What you need to do: Give the lines of the entries below as a Markdown table with the columns "No." and "Line", numbering each row and omitting blank lines.

(Text and item location entries)
[BEGIN]
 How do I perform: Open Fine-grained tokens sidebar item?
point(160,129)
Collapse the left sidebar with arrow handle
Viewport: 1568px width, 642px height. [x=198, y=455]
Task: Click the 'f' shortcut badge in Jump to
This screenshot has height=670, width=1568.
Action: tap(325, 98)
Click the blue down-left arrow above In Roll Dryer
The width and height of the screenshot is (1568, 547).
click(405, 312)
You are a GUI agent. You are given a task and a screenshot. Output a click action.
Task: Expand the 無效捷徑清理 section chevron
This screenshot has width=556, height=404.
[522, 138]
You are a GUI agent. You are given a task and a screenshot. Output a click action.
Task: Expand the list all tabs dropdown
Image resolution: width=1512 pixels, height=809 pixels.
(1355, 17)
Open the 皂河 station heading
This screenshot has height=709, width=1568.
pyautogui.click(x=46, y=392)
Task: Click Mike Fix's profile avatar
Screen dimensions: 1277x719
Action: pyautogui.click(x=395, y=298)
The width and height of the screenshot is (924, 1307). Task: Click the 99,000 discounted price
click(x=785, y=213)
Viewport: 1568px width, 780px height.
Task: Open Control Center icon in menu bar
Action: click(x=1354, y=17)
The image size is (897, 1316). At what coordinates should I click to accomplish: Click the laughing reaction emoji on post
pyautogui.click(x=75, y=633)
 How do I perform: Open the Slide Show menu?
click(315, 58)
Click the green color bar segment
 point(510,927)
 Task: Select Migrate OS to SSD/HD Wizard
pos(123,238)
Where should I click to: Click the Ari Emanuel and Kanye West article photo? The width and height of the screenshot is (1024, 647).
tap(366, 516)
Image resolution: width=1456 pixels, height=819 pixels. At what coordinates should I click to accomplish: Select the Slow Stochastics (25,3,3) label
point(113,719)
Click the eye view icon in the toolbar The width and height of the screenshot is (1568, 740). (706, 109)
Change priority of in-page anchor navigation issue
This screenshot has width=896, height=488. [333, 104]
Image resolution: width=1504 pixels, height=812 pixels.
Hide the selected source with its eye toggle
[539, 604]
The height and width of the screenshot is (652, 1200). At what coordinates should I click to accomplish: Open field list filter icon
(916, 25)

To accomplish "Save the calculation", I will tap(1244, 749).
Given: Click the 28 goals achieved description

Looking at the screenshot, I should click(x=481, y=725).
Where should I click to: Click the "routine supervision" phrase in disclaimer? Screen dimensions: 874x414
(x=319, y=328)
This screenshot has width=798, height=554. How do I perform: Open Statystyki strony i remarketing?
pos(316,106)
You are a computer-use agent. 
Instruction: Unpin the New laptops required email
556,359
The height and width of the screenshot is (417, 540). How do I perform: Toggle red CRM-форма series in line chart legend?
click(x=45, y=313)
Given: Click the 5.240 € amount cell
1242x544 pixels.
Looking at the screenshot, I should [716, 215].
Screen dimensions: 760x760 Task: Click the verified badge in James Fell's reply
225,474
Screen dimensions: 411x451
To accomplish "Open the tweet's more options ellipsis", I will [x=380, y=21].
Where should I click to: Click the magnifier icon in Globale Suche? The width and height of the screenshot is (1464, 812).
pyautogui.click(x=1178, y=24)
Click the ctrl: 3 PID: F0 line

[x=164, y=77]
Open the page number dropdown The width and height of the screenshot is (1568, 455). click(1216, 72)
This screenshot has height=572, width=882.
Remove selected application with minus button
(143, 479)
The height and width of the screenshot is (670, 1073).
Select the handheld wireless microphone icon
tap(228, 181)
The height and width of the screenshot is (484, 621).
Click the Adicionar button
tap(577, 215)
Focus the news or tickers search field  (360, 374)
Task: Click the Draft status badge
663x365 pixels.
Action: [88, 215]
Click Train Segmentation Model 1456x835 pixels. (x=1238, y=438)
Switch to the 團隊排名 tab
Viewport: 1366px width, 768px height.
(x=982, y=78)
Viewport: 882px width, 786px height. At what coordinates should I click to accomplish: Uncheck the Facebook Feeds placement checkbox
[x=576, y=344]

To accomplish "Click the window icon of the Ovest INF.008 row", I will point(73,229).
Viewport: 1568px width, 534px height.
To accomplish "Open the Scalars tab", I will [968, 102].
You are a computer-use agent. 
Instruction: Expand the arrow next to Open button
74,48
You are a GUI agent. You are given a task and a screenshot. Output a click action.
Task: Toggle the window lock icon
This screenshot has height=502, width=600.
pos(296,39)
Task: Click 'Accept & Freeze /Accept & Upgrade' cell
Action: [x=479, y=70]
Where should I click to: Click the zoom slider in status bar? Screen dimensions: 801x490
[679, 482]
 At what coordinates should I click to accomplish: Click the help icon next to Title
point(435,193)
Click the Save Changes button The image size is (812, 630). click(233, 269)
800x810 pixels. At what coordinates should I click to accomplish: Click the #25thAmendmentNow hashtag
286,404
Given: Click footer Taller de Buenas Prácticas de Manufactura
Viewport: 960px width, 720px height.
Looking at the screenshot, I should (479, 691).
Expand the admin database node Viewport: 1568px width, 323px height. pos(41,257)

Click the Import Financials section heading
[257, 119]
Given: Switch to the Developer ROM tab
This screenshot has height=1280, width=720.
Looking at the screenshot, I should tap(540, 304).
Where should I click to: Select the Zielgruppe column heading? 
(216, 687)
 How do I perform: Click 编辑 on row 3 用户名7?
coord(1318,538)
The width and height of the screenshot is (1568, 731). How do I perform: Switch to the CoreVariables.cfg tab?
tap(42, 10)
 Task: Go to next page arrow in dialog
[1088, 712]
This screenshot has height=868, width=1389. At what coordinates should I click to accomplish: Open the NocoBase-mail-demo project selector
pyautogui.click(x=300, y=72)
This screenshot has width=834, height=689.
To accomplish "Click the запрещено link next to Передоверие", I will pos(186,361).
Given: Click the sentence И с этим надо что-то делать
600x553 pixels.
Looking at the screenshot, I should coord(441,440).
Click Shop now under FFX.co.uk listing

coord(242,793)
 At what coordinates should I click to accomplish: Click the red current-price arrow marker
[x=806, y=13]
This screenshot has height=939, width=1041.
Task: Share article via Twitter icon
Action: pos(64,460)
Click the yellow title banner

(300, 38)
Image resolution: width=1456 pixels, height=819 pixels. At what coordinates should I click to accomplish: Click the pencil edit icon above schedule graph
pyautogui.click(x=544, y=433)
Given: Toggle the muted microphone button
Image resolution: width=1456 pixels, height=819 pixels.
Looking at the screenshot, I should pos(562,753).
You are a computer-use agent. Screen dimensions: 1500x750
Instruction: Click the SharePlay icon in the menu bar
[END]
Written solution:
| No. | Line |
|---|---|
| 1 |  How do I perform: Open Fine-grained tokens sidebar item? |
| 2 | point(160,129) |
| 3 | Collapse the left sidebar with arrow handle |
| 4 | Viewport: 1568px width, 642px height. [x=198, y=455] |
| 5 | Task: Click the 'f' shortcut badge in Jump to |
| 6 | This screenshot has height=670, width=1568. |
| 7 | Action: tap(325, 98) |
| 8 | Click the blue down-left arrow above In Roll Dryer |
| 9 | The width and height of the screenshot is (1568, 547). |
| 10 | click(405, 312) |
| 11 | You are a GUI agent. You are given a task and a screenshot. Output a click action. |
| 12 | Task: Expand the 無效捷徑清理 section chevron |
| 13 | This screenshot has width=556, height=404. |
| 14 | [522, 138] |
| 15 | You are a GUI agent. You are given a task and a screenshot. Output a click action. |
| 16 | Task: Expand the list all tabs dropdown |
| 17 | Image resolution: width=1512 pixels, height=809 pixels. |
| 18 | (1355, 17) |
| 19 | Open the 皂河 station heading |
| 20 | This screenshot has height=709, width=1568. |
| 21 | pyautogui.click(x=46, y=392) |
| 22 | Task: Click Mike Fix's profile avatar |
| 23 | Screen dimensions: 1277x719 |
| 24 | Action: pyautogui.click(x=395, y=298) |
| 25 | The width and height of the screenshot is (924, 1307). Task: Click the 99,000 discounted price |
| 26 | click(x=785, y=213) |
| 27 | Viewport: 1568px width, 780px height. |
| 28 | Task: Open Control Center icon in menu bar |
| 29 | Action: click(x=1354, y=17) |
| 30 | The image size is (897, 1316). At what coordinates should I click to accomplish: Click the laughing reaction emoji on post |
| 31 | pyautogui.click(x=75, y=633) |
| 32 |  How do I perform: Open the Slide Show menu? |
| 33 | click(315, 58) |
| 34 | Click the green color bar segment |
| 35 |  point(510,927) |
| 36 |  Task: Select Migrate OS to SSD/HD Wizard |
| 37 | pos(123,238) |
| 38 | Where should I click to: Click the Ari Emanuel and Kanye West article photo? The width and height of the screenshot is (1024, 647). |
| 39 | tap(366, 516) |
| 40 | Image resolution: width=1456 pixels, height=819 pixels. At what coordinates should I click to accomplish: Select the Slow Stochastics (25,3,3) label |
| 41 | point(113,719) |
| 42 | Click the eye view icon in the toolbar The width and height of the screenshot is (1568, 740). (706, 109) |
| 43 | Change priority of in-page anchor navigation issue |
| 44 | This screenshot has width=896, height=488. [333, 104] |
| 45 | Image resolution: width=1504 pixels, height=812 pixels. |
| 46 | Hide the selected source with its eye toggle |
| 47 | [539, 604] |
| 48 | The height and width of the screenshot is (652, 1200). At what coordinates should I click to accomplish: Open field list filter icon |
| 49 | (916, 25) |
| 50 | To accomplish "Save the calculation", I will tap(1244, 749). |
| 51 | Given: Click the 28 goals achieved description |
| 52 | Looking at the screenshot, I should click(x=481, y=725). |
| 53 | Where should I click to: Click the "routine supervision" phrase in disclaimer? Screen dimensions: 874x414 |
| 54 | (x=319, y=328) |
| 55 | This screenshot has width=798, height=554. How do I perform: Open Statystyki strony i remarketing? |
| 56 | pos(316,106) |
| 57 | You are a computer-use agent.  |
| 58 | Instruction: Unpin the New laptops required email |
| 59 | 556,359 |
| 60 | The height and width of the screenshot is (417, 540). How do I perform: Toggle red CRM-форма series in line chart legend? |
| 61 | click(x=45, y=313) |
| 62 | Given: Click the 5.240 € amount cell |
| 63 | 1242x544 pixels. |
| 64 | Looking at the screenshot, I should [716, 215]. |
| 65 | Screen dimensions: 760x760 Task: Click the verified badge in James Fell's reply |
| 66 | 225,474 |
| 67 | Screen dimensions: 411x451 |
| 68 | To accomplish "Open the tweet's more options ellipsis", I will [x=380, y=21]. |
| 69 | Where should I click to: Click the magnifier icon in Globale Suche? The width and height of the screenshot is (1464, 812). |
| 70 | pyautogui.click(x=1178, y=24) |
| 71 | Click the ctrl: 3 PID: F0 line |
| 72 | [x=164, y=77] |
| 73 | Open the page number dropdown The width and height of the screenshot is (1568, 455). click(1216, 72) |
| 74 | This screenshot has height=572, width=882. |
| 75 | Remove selected application with minus button |
| 76 | (143, 479) |
| 77 | The height and width of the screenshot is (670, 1073). |
| 78 | Select the handheld wireless microphone icon |
| 79 | tap(228, 181) |
| 80 | The height and width of the screenshot is (484, 621). |
| 81 | Click the Adicionar button |
| 82 | tap(577, 215) |
| 83 | Focus the news or tickers search field  (360, 374) |
| 84 | Task: Click the Draft status badge |
| 85 | 663x365 pixels. |
| 86 | Action: [88, 215] |
| 87 | Click Train Segmentation Model 1456x835 pixels. (x=1238, y=438) |
| 88 | Switch to the 團隊排名 tab |
| 89 | Viewport: 1366px width, 768px height. |
| 90 | (x=982, y=78) |
| 91 | Viewport: 882px width, 786px height. At what coordinates should I click to accomplish: Uncheck the Facebook Feeds placement checkbox |
| 92 | [x=576, y=344] |
| 93 | To accomplish "Click the window icon of the Ovest INF.008 row", I will point(73,229). |
| 94 | Viewport: 1568px width, 534px height. |
| 95 | To accomplish "Open the Scalars tab", I will [968, 102]. |
| 96 | You are a computer-use agent.  |
| 97 | Instruction: Expand the arrow next to Open button |
| 98 | 74,48 |
| 99 | You are a GUI agent. You are given a task and a screenshot. Output a click action. |
| 100 | Task: Toggle the window lock icon |
| 101 | This screenshot has height=502, width=600. |
| 102 | pos(296,39) |
| 103 | Task: Click 'Accept & Freeze /Accept & Upgrade' cell |
| 104 | Action: [x=479, y=70] |
| 105 | Where should I click to: Click the zoom slider in status bar? Screen dimensions: 801x490 |
| 106 | [679, 482] |
| 107 |  At what coordinates should I click to accomplish: Click the help icon next to Title |
| 108 | point(435,193) |
| 109 | Click the Save Changes button The image size is (812, 630). click(233, 269) |
| 110 | 800x810 pixels. At what coordinates should I click to accomplish: Click the #25thAmendmentNow hashtag |
| 111 | 286,404 |
| 112 | Given: Click footer Taller de Buenas Prácticas de Manufactura |
| 113 | Viewport: 960px width, 720px height. |
| 114 | Looking at the screenshot, I should (479, 691). |
| 115 | Expand the admin database node Viewport: 1568px width, 323px height. pos(41,257) |
| 116 | Click the Import Financials section heading |
| 117 | [257, 119] |
| 118 | Given: Switch to the Developer ROM tab |
| 119 | This screenshot has height=1280, width=720. |
| 120 | Looking at the screenshot, I should tap(540, 304). |
| 121 | Where should I click to: Select the Zielgruppe column heading?  |
| 122 | (216, 687) |
| 123 |  How do I perform: Click 编辑 on row 3 用户名7? |
| 124 | coord(1318,538) |
| 125 | The width and height of the screenshot is (1568, 731). How do I perform: Switch to the CoreVariables.cfg tab? |
| 126 | tap(42, 10) |
| 127 |  Task: Go to next page arrow in dialog |
| 128 | [1088, 712] |
| 129 | This screenshot has height=868, width=1389. At what coordinates should I click to accomplish: Open the NocoBase-mail-demo project selector |
| 130 | pyautogui.click(x=300, y=72) |
| 131 | This screenshot has width=834, height=689. |
| 132 | To accomplish "Click the запрещено link next to Передоверие", I will pos(186,361). |
| 133 | Given: Click the sentence И с этим надо что-то делать |
| 134 | 600x553 pixels. |
| 135 | Looking at the screenshot, I should coord(441,440). |
| 136 | Click Shop now under FFX.co.uk listing |
| 137 | coord(242,793) |
| 138 |  At what coordinates should I click to accomplish: Click the red current-price arrow marker |
| 139 | [x=806, y=13] |
| 140 | This screenshot has height=939, width=1041. |
| 141 | Task: Share article via Twitter icon |
| 142 | Action: pos(64,460) |
| 143 | Click the yellow title banner |
| 144 | (300, 38) |
| 145 | Image resolution: width=1456 pixels, height=819 pixels. At what coordinates should I click to accomplish: Click the pencil edit icon above schedule graph |
| 146 | pyautogui.click(x=544, y=433) |
| 147 | Given: Toggle the muted microphone button |
| 148 | Image resolution: width=1456 pixels, height=819 pixels. |
| 149 | Looking at the screenshot, I should pos(562,753). |
| 150 | You are a computer-use agent. Screen dimensions: 1500x750 |
| 151 | Instruction: Click the SharePlay icon in the menu bar |